La Repubblica di Platone ci ha insegnato che in politica i nemici sono necessari, al punto che quando non esistono vanno creati. (E la Repubblica di Scalfari ha colto l’insegnamento alla lettera). I nemici rinsaldano il proprio fronte, creano solidarietà all’interno del gruppo, ma evocarli può essere rischioso, perché può unificare forze altrimenti disperse e diverse, dando forma a un fronte che altrimenti non sarebbe esistito.
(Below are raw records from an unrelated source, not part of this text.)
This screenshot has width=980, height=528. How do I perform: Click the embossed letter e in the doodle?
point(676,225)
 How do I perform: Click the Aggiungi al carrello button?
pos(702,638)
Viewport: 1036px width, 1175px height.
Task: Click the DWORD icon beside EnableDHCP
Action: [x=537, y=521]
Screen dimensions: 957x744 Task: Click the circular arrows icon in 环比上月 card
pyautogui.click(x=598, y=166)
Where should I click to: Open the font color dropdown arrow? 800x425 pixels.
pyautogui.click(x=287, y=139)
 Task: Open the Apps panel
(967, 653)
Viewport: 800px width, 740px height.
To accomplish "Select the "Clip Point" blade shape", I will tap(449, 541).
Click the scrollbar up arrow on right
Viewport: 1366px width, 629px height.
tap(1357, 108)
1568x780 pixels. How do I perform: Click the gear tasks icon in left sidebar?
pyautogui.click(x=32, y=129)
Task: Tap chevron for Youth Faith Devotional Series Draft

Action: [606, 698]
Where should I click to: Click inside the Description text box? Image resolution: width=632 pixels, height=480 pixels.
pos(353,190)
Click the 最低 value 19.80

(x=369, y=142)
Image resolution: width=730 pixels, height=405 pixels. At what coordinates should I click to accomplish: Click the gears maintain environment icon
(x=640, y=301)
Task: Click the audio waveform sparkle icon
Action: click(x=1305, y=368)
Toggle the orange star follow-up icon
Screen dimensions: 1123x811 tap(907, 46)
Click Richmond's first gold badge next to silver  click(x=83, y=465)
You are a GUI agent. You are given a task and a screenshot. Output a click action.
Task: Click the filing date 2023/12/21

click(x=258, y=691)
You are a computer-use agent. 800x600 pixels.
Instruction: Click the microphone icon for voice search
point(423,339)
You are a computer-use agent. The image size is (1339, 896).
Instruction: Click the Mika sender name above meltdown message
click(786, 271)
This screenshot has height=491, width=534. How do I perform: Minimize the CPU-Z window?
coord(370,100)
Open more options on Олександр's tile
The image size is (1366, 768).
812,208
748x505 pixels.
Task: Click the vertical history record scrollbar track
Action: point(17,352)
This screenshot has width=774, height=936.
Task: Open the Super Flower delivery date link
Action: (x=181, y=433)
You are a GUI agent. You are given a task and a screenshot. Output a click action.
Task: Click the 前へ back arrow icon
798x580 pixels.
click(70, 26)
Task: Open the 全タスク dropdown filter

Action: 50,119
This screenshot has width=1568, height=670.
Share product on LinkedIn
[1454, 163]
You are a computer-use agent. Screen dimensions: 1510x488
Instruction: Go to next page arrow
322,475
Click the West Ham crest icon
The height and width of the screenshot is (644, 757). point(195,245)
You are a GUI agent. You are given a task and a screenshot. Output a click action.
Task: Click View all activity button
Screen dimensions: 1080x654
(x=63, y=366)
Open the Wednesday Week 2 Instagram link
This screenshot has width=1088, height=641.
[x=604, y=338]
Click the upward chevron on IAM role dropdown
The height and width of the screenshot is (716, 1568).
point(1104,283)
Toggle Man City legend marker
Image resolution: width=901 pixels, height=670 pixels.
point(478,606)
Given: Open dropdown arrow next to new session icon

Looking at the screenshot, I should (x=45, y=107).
È il caso dei gufi di Renzi che a differenza dei capponi di Renzo non si beccano tra loro, ma si stanno alleando per beccarlo. Il gufo è l’unico rapace notturno che ha l’abitudine di appollaiarsi in gruppo, soprattutto d’inverno. Assomiglia, in questo, a quei pensionati che ogni mattina si radunano a scuotere la testa di fronte ai cantieri e a dire: “Non ce la farete mai”. Evocare i gufi, come in una seduta spiritica, è stato un grande errore politico che ha dato vita a un fronte composito e inconcepibile, che va da Camusso a Dagospia, da Fassina a Brunetta a Civati, Salvini, Landini, Passera e Grillo. L’accusa di gufaggio rinsalda potenti boiardi di stato, mediocri burocrati e impiegati di provincia, grandi quotidiani, piccole maestre, pensionati tristi e ragazzi in cappuccio nero. Anche perché niente è più irritante di uno che ti ripete che devi essere allegro. Renzi rischia di avere trasformato in gufo ogni altro animale: gattopardi, sciacalli, pecore, api, cicale e formiche, e perfino mio suocero.